U.S. Sen. Marco Rubio, R-Fla., joined with two Senate conservatives on Wednesday to back a proposal reforming Social Security disability benefits.
Noting that disability benefits are consuming more Social Security funds, Rubio and U.S. Sen. Mike Lee, R-Utah, are co-sponsoring U.S. Sen. Tom Cotton’s, R-Ark., “Return to Work Act" which places new applicants who qualify for Social Security disability benefits in four groups based on whether medical improvement is expected, likely, possible or not expected.
Beneficiaries in the first three groups would be given a timeline to receive disability benefits while those who are not expected to recover would not. If beneficiaries in the first three groups have not recovered at the end of their timelines--two years for those deemed expected to recover, five years for those deemed likely to recover, longer for those whose recovery is possible--they will be able to reapply for disability benefits.
The senators noted a sharp rise in the costs of Social Security's Disability Insurance programs moving from “$20 to $137 billion (in 2012 dollars) since 1970" while fewer Americans in the programs have returned to work. In 1970, less than 1.5 million Americans were beneficiaries while currently there are almost 9 million beneficiaries. Despite more Americans enrolled in the program, fewer are returning to work. While almost 6 percent of Americans using those programs in 1982 returned to work, now it is less than one half of one percent.
Rubio made his case for why the bill was needed, insisting there have been many problems with the programs in recent years.

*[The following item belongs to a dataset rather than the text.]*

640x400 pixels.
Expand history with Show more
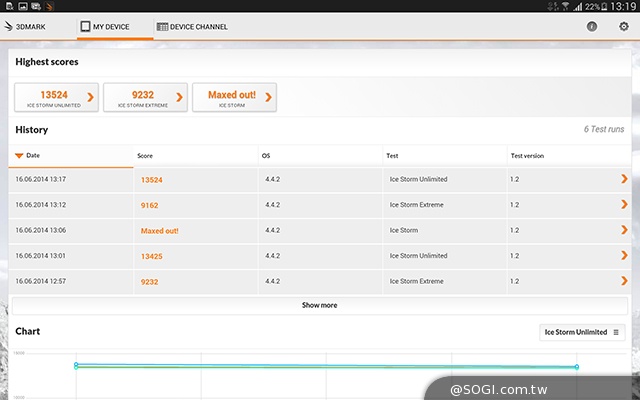tap(319, 305)
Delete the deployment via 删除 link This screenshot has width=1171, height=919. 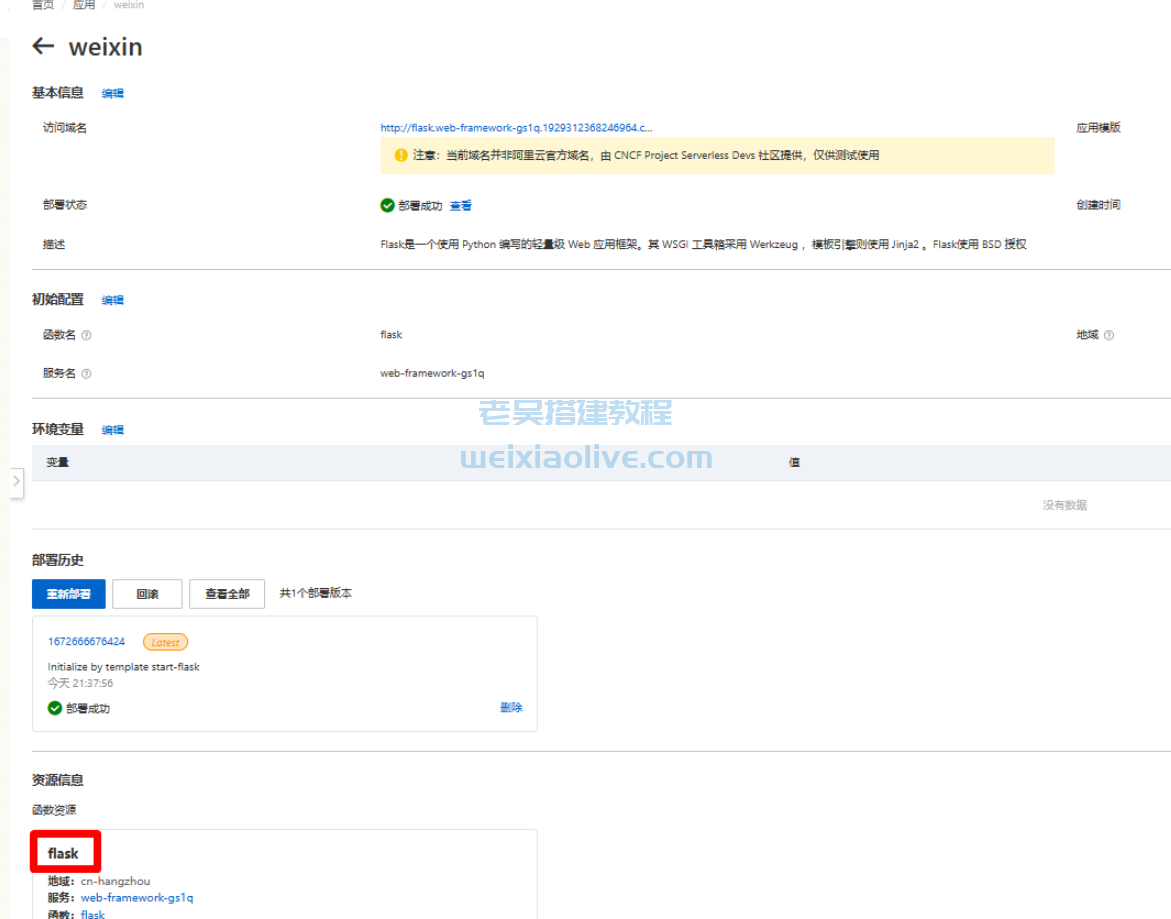pyautogui.click(x=511, y=708)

“Social Security Disability Insurance is supposed to be a safety net for people with disabilities,” Rubio said on Wednesday. “However, rampant abuse, lax enforcement and insufficient accountability have enabled this program to grow unchecked and prevented many people from going back to work. The health of our national economy and strength of our communities depend on able-bodied Americans earning paychecks. This legislation represents a long overdue reform that takes care of working Americans and saves our social safety net for the truly disabled.”
“We shouldn’t resign people with treatable conditions to a lifetime of sitting on the sidelines. If they can get back to work, then by all means we should help them,” Cotton said. “That’s why we’ve got to fix this program so it takes into account people’s different capabilities. This will not only save the program, which is dangerously close to going bankrupt; It will save our aid for the people who need it most.”
“We can’t keep stealing from the Social Security Trust Fund to bail out the Social Security Disability Insurance system,” Lee said. “We need real reforms that will both make it easier for recovering Americans to return to work and make the program solvent.”
Cotton’s fellow Arkansas Republican U.S. Rep. French Hill brought out the House version of the bill.